■ Given instruction
List the lines of the listing below as a numbered list, covering the stretch from the line containing "Where should I click to: Focus" through the end of the listing and leaving out blank lines.

■ Supplied records
[start]
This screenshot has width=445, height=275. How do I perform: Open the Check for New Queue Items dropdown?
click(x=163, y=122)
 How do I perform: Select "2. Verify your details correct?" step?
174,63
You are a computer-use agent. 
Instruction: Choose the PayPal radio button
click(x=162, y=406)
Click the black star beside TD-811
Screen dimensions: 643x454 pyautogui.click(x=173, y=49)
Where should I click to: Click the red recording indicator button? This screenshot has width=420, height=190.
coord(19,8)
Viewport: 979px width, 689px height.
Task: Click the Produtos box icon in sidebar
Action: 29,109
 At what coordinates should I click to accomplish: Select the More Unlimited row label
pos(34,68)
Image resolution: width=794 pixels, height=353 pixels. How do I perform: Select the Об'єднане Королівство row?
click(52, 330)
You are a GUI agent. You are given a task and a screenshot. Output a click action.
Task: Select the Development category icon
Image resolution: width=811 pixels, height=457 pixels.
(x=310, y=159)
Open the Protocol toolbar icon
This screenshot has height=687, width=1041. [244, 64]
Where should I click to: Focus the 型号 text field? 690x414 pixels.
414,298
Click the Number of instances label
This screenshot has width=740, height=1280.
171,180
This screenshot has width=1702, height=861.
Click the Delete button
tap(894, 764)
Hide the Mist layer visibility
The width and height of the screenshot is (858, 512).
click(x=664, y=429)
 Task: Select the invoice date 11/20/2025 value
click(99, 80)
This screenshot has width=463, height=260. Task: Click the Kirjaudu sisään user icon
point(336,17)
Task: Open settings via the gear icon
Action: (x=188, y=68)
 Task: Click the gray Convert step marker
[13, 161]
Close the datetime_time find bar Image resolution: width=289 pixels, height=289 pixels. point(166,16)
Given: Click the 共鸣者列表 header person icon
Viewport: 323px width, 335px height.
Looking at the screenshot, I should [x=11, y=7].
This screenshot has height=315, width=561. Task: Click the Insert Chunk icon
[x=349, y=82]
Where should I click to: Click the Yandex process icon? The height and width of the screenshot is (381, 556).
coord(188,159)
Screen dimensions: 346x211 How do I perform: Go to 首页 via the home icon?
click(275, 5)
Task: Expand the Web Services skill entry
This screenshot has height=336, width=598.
[end]
■ Answer
1. Where should I click to: Focus the 型号 text field? 690x414 pixels.
2. 414,298
3. Click the Number of instances label
4. This screenshot has width=740, height=1280.
5. 171,180
6. This screenshot has width=1702, height=861.
7. Click the Delete button
8. tap(894, 764)
9. Hide the Mist layer visibility
10. The width and height of the screenshot is (858, 512).
11. click(x=664, y=429)
12.  Task: Select the invoice date 11/20/2025 value
13. click(99, 80)
14. This screenshot has width=463, height=260. Task: Click the Kirjaudu sisään user icon
15. point(336,17)
16. Task: Open settings via the gear icon
17. Action: (x=188, y=68)
18.  Task: Click the gray Convert step marker
19. [13, 161]
20. Close the datetime_time find bar Image resolution: width=289 pixels, height=289 pixels. point(166,16)
21. Given: Click the 共鸣者列表 header person icon
22. Viewport: 323px width, 335px height.
23. Looking at the screenshot, I should [x=11, y=7].
24. This screenshot has height=315, width=561. Task: Click the Insert Chunk icon
25. [x=349, y=82]
26. Where should I click to: Click the Yandex process icon? The height and width of the screenshot is (381, 556).
27. coord(188,159)
28. Screen dimensions: 346x211 How do I perform: Go to 首页 via the home icon?
29. click(275, 5)
30. Task: Expand the Web Services skill entry
31. This screenshot has height=336, width=598.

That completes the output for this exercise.